To do: Leave out every picture, and return exactly the lines from the line containing "You are a GUI" through the end of the records below, both inclusive.

START Recorded information

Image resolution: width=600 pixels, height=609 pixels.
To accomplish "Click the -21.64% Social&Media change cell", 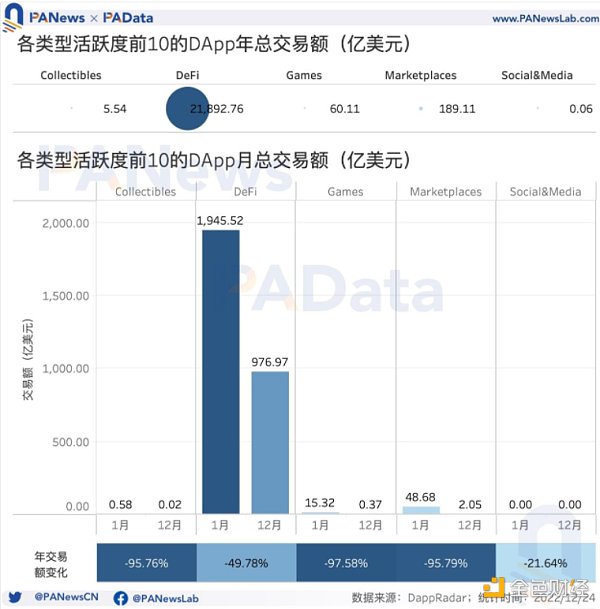I will [546, 562].
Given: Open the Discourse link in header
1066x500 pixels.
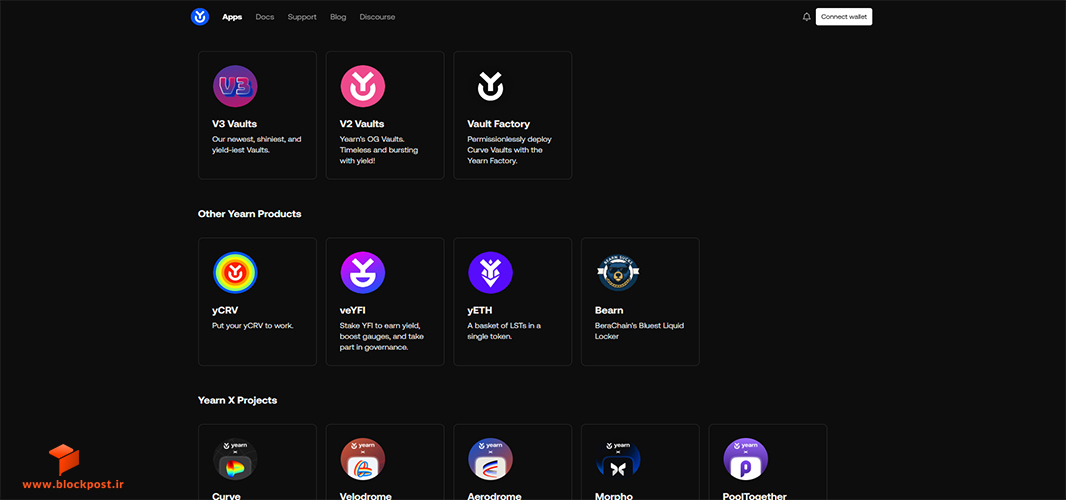Looking at the screenshot, I should click(x=377, y=17).
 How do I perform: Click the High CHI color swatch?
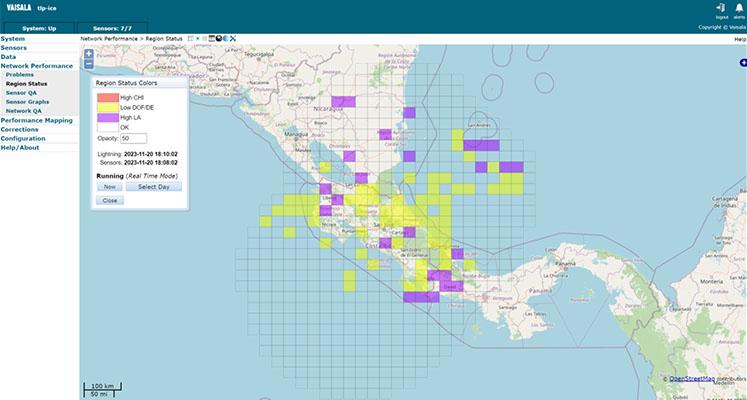click(107, 97)
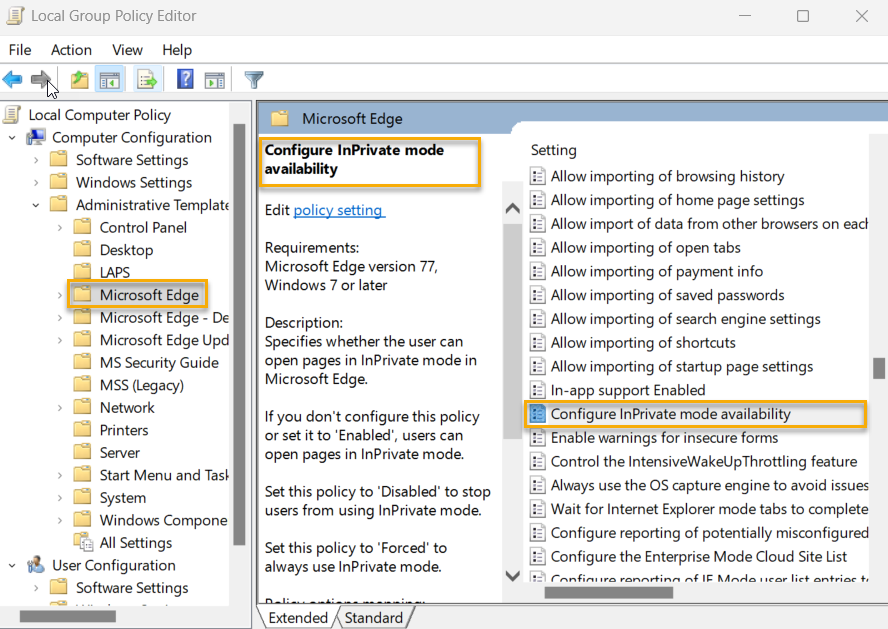Click the Filter icon on the toolbar
The image size is (888, 629).
click(x=253, y=79)
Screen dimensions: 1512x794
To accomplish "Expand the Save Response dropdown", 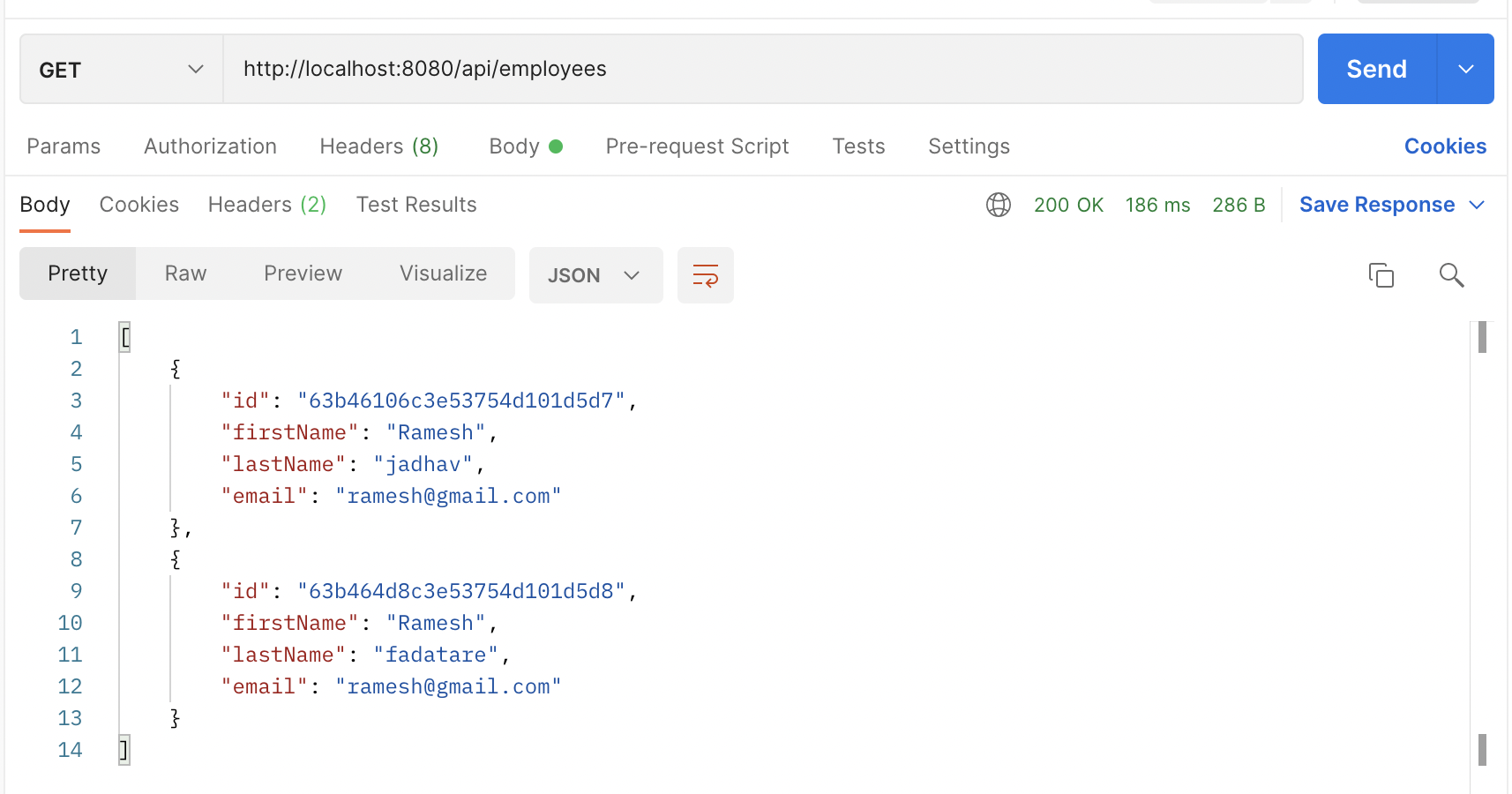I will coord(1476,205).
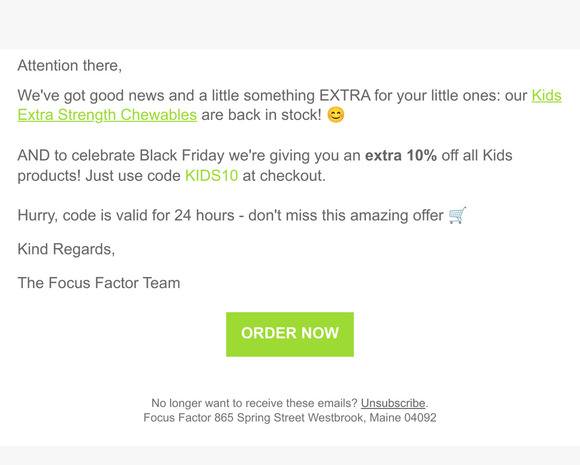Click the green ORDER NOW button

click(x=290, y=334)
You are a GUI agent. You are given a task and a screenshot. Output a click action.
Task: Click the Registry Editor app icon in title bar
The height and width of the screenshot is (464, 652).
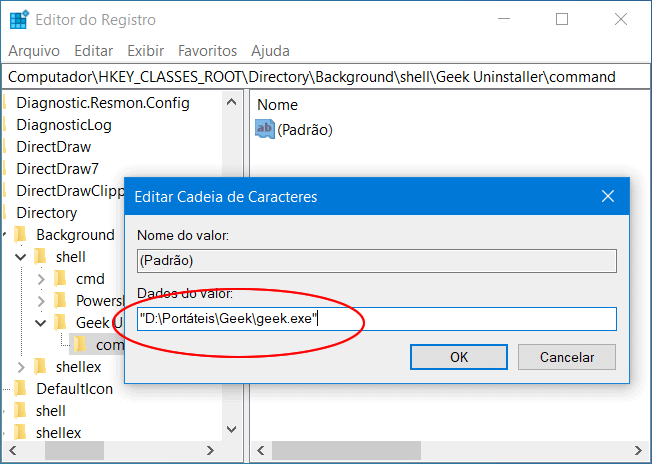click(19, 20)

END Recorded information

Written solution:
You are a GUI agent. You are given a task and a screenshot. Output a click action.
Task: Click the Registry Editor app icon in title bar
The height and width of the screenshot is (464, 652).
click(19, 20)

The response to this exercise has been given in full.